Scientific classification
- Kingdom: Animalia
- Phylum: Chordata
- Class: Actinopterygii
- Division: Teleostei
- Order: Clupeiformes
- Family: Alosidae
- Genus: Alosa
- Species: A. macedonica
- Binomial name: Alosa macedonica (Vinciguerra, 1921)
- Synonyms: Clupea macedonica Vinciguerra, 1921 ; Alosa caspia macedonica (Vinciguerra, 1921) ;

= Alosa macedonica =

- Authority: (Vinciguerra, 1921)
- Conservation status: CR

Species of fish

Alosa macedonica, or the Macedonian shad or liparia, is a species of freshwater ray-finned fish belonging to the family Alosidae, the shads, pilchards and related fishes. Shads are typically anadromous but the Macedonian shad has become landlocked. This species is endemic to Greece.

==Taxonomy==
Alosa macedonica was first formally described as Clupea macedonica in 1921 by the Italian physician and ichthyologist Decio Vinciguerra with its type locality given as Lake Besikia in, Macedonia, Greece. This species is now classified in the genus Alosa, which was proposed by Johann Heinrich Friedrich Link in 1797, within the family Alosidae in the order Clupeiformes, the herrings and related fishes.

==Etymology==
Alaosa macedonica belongs to the genus Alosa, a derivatuion of alausa the Latin name for Clupea alosa which is the type species of the genus through absolute tautonymy. The specific name means "of Macedonia", the region of Greece to which this fish is endemic.

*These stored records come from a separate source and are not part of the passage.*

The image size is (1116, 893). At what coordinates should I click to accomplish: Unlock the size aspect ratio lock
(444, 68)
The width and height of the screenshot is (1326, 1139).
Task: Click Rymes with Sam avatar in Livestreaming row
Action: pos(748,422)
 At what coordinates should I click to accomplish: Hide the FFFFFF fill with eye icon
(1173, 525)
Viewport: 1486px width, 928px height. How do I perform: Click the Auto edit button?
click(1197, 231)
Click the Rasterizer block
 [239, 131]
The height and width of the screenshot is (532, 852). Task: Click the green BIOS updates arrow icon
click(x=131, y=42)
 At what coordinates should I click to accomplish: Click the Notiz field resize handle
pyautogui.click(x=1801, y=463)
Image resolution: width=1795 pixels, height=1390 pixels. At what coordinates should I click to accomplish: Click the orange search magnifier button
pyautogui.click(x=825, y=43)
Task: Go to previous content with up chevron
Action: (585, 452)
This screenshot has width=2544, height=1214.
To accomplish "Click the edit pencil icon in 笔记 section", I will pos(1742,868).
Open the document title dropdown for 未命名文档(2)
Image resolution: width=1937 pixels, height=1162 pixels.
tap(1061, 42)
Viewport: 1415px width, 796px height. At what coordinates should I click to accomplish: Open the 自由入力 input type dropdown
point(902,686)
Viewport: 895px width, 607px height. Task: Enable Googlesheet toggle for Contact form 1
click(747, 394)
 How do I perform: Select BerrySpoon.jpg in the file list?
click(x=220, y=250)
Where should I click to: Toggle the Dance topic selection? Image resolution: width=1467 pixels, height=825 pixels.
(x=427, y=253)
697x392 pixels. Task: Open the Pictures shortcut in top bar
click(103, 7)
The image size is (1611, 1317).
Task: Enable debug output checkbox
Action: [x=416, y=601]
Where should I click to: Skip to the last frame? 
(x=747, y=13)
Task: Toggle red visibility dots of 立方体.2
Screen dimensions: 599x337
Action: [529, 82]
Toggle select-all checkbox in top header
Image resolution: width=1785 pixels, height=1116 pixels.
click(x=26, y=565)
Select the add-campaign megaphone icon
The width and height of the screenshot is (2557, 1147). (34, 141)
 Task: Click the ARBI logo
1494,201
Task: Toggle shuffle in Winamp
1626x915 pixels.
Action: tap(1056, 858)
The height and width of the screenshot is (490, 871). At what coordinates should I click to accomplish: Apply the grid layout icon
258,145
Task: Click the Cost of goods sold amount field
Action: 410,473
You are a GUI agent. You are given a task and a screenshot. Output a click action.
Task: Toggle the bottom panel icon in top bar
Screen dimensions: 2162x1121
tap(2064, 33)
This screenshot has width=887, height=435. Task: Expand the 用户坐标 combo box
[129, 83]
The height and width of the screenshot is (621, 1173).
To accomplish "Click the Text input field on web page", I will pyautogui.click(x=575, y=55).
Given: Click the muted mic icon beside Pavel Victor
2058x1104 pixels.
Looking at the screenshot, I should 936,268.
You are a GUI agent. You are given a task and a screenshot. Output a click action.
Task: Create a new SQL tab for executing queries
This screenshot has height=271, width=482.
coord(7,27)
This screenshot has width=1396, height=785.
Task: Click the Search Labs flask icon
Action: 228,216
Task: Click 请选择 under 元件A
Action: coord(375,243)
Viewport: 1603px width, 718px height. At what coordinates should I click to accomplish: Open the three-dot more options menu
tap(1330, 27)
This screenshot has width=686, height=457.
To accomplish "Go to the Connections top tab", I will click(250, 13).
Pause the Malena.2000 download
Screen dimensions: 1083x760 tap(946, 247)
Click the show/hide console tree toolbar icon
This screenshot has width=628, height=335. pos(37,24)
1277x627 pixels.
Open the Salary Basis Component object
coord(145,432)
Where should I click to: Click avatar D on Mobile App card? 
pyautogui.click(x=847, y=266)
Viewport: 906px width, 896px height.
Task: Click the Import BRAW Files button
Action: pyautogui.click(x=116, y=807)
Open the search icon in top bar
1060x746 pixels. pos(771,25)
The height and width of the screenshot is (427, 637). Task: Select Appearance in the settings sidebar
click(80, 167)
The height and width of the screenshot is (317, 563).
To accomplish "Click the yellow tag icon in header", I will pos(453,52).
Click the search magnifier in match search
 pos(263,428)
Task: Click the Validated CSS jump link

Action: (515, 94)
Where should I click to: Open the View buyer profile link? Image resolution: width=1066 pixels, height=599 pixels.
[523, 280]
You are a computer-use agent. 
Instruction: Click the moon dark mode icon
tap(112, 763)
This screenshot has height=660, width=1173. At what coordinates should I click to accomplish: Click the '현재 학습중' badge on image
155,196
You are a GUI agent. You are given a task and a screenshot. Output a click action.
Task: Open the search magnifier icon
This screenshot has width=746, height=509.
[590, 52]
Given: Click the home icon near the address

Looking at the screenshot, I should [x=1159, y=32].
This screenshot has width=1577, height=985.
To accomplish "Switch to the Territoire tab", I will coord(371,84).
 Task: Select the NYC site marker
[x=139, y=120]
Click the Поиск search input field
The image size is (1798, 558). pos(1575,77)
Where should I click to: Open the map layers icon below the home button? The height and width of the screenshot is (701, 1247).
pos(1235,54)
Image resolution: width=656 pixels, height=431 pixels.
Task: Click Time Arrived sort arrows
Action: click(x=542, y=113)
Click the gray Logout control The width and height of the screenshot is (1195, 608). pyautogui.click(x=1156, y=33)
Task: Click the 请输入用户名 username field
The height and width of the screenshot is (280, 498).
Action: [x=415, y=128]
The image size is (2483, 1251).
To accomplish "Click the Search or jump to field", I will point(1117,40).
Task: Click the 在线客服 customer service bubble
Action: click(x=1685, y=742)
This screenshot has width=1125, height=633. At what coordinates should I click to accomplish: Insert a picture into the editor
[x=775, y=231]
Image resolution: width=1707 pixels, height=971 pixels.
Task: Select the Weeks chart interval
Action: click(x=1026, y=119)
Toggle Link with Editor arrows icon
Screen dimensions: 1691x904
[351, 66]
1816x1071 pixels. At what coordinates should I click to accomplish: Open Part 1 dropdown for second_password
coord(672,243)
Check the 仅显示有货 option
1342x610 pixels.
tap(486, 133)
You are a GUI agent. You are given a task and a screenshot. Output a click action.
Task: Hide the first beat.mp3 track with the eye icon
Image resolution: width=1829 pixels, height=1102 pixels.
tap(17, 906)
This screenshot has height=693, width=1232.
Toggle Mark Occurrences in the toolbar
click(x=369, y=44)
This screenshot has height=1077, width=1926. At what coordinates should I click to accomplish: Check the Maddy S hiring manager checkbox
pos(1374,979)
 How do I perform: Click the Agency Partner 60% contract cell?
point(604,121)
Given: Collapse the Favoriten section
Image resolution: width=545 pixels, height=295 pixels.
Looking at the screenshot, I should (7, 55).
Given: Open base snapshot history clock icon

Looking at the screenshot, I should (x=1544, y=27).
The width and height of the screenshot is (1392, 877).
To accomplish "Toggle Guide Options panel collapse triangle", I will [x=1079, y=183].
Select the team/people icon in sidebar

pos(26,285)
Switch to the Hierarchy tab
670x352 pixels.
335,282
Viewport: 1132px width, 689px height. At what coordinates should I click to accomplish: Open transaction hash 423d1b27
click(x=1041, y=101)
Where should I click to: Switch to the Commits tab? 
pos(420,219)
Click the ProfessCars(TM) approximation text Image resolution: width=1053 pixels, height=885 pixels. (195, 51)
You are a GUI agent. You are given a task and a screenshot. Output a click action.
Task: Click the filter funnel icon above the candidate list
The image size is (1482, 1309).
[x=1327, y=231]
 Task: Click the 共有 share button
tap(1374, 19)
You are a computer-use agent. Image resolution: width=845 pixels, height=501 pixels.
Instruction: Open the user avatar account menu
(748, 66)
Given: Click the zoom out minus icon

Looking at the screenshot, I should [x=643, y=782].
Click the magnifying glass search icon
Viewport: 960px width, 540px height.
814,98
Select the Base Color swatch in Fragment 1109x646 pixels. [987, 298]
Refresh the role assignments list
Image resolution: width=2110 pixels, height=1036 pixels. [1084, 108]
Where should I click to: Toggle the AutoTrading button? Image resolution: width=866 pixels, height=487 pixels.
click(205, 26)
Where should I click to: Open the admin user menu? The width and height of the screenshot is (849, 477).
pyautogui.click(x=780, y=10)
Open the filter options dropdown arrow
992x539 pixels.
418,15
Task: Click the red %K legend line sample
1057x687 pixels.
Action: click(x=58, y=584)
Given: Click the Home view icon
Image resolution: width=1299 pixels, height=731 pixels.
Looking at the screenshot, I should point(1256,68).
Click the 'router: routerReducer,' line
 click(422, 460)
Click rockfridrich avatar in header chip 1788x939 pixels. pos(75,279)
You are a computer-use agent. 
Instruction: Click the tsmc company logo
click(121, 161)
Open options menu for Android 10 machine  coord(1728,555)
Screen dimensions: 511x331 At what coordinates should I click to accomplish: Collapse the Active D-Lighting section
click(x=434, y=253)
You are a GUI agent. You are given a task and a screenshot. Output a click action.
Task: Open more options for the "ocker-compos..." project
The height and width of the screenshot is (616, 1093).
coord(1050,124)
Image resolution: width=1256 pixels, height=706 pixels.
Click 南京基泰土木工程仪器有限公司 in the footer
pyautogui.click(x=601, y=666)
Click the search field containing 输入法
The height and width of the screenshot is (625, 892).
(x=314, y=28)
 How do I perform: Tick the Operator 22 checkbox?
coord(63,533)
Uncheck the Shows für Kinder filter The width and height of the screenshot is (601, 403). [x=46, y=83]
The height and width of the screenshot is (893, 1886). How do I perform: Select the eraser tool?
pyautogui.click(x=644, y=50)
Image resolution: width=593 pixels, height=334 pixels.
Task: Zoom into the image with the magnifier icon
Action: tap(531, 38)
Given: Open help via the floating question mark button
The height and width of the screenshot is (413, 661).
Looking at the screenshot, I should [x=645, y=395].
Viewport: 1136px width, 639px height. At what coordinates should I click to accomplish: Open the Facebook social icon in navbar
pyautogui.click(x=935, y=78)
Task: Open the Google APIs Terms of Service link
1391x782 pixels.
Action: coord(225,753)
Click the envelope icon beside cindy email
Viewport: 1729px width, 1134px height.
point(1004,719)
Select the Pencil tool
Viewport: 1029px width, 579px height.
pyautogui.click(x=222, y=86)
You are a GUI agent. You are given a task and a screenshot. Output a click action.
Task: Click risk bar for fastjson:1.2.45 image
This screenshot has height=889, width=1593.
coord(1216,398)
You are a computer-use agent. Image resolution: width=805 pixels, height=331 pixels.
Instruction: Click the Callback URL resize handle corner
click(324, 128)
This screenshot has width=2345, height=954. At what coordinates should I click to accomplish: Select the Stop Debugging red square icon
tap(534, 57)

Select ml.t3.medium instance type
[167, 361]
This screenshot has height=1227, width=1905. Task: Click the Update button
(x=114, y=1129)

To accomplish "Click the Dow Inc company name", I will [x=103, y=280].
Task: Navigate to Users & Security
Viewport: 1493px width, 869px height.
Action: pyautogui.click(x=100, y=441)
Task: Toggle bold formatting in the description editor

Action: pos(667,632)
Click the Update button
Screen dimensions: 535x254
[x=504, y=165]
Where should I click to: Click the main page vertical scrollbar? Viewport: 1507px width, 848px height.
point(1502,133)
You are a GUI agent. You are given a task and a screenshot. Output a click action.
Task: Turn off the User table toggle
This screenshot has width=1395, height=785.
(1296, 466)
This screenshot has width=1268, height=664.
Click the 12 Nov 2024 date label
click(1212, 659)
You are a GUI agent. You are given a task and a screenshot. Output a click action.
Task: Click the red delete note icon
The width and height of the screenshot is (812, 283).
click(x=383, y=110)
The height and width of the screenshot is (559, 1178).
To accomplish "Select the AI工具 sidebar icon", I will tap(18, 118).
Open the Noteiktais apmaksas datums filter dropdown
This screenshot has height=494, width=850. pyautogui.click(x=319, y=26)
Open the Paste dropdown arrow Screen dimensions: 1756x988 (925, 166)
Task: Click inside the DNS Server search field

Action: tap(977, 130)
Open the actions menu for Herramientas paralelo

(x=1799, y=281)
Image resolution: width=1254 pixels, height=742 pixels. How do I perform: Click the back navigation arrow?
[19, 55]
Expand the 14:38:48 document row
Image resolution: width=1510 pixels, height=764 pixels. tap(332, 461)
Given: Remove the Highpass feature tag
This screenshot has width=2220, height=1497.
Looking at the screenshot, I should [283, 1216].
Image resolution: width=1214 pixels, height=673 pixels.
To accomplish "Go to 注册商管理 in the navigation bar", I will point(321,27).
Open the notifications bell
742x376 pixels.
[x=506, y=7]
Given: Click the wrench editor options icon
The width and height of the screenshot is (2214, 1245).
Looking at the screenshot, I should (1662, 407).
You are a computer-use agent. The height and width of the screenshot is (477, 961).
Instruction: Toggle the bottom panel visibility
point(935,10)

==Distribution and habitat==
Alosa macedonica is endemic to Greece where it is restricted to Lake Volvi in the Mygdonia catchment in northern Greece. Its presence in neighbouring Lake Koroneia has been claimed, and that this species was extirpated from there when it dried up in the 1990s, however, its presence in that lake has never been confirmed. The liparia is pelagic living in the upper layers of the lake in the warmer months and retreating to deeper water in the cooler parts of the year.

==Biology==
Alosa macedonica is a member of the genus Alosa, whose other species are often anadromous migrating between marine and freshwater. Research suggests that the ancestors of Alosa macedonica inhabited marine regions of the Aegean Sea.

Alosa macedonica have teeth in the palatine and vomer. They have approximately 50 vertebrae and 106-128 gill rakers. They are about 181-230 mm in length and spawn around the months of July and August.

==Reproduction==
It reproduces once a year, and the breeding season lasts from mid-June to mid-August.

==Feeding habits==
It feeds primarily on zooplankton, engaging in selective predation. However, larger individuals show a preference for a piscivorous diet, consuming fish such as Knipowitschia caucasica and Rhodeus amarus.

==Conservation==
Alosa macedonica is classified as Critically endangered by the International Union for Conservation of Nature. Threats to this species include pollution, falling water levels in the lake due to abstraction and invasive species.